Sena Jeter Naslund’s nine books include, most recently, the novel The Fountain of St. James Court, or, Portrait of an Artist as an Old Woman (Morrow-HarperCollins, 2013; Harper Perennial paperback 2014. Her other novels are Adam & Eve (Morrow-HarperCollins, 2010; Harper Perennial 2011; ), Abundance: A Novel of Marie Antoinette (Morrow-HarperCollins, 2006; Harper perennial 2007), Four Spirits (Morrow-HarperCollins, 2003; Harper Perennial, 2004), Ahab’s Wife; Or, the Star-Gazer (Morrow, 1999; Harper Perennial, 2000; Harper Perennial Modern Classics Series, 2008), Sherlock in Love (Godine, 1993 and Harper Perennial, 2001), and The Animal Way to Love (Ampersand, 1993), and two short story collections, The Disobedience of Water (Godine, 1999 and Harper Perennial, 2000) and Ice Skating at the North Pole (Ampersand, 1989). Ahab’s Wife, a Book-of-the-Month Club Main Selection and national bestseller, was selected by Time magazine as one of the five best novels of 1999 and appeared on the notable book lists of the New York Times Book Review and of Publishers Weekly; it was a finalist for the Orange Prize (UK). Four Spirits, a national bestseller, appeared on the notable book lists of The New York Review of Books, the Los Angeles Times, The Seattle Times, and The (Louisville) Courier-Journal. Abundance was also a national bestseller in the U.S.

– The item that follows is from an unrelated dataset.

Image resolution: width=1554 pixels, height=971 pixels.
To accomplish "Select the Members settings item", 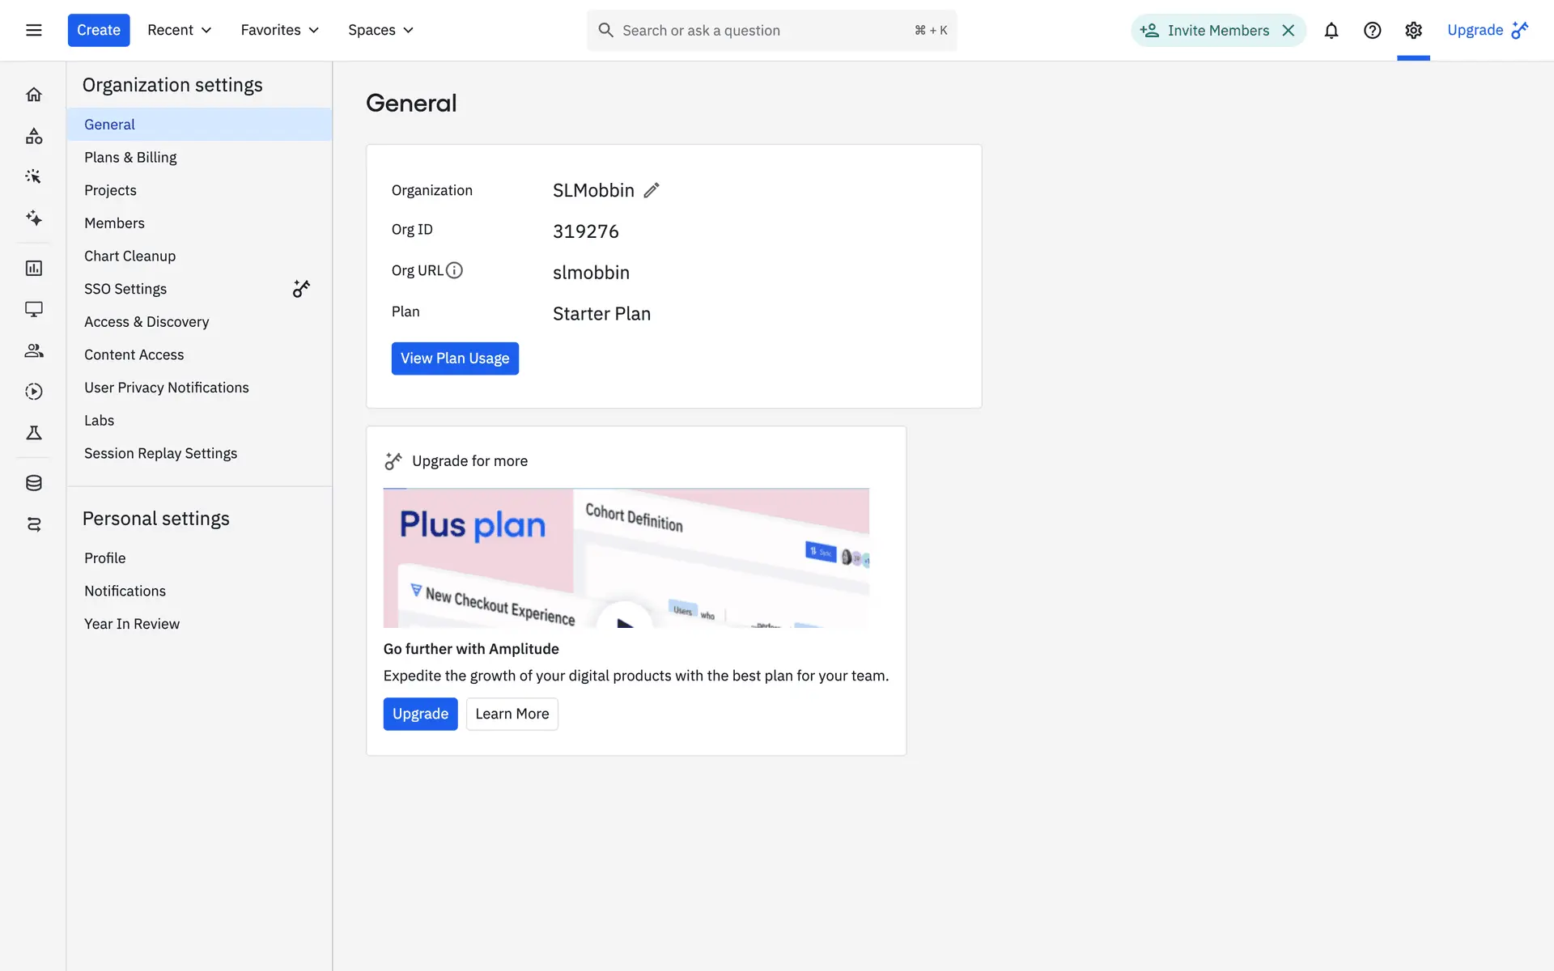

Sena holds the MA and PhD from the University of Iowa Writers’ Workshop and has taught in the MFA programs of the University of Montana, Indiana University-Bloomington, and Vermont College.

She served as the Pascal Distinguished Visitor in 2005 at the University of Montevallo, and as Visiting Eminent Scholar at the University of Alabama-Huntsville, 2008 and 2010. She was the 2005-6 Kentucky Poet Laureate. She retired from her position as Distinguished Teaching Professor and Writer in Residence at the University of Louisville in 2014. Since 2000, she has served as the Program Director of the brief-residency MFA in Writing at Spalding University, of which she is also the co-founder. Her short fiction has appeared in The Paris Review, The Georgia Review, The Iowa Review, The American Voice, and The Michigan Quarterly Review, and she has received grants from the NEA, the Kentucky Arts Council, and the Kentucky Foundation for Women, as well as the Lawrence Fiction Prize, the Heasley Prize, the Hall-Waters Award, the Southeastern Library Association award in fiction, and the Alabama Governor’s Award in the Arts. Her fiction has been translated into German, Spanish, Japanese, Polish, Danish, Greek, Hebrew, Korean, and Polish, and reprinted in English in the UK and Australia.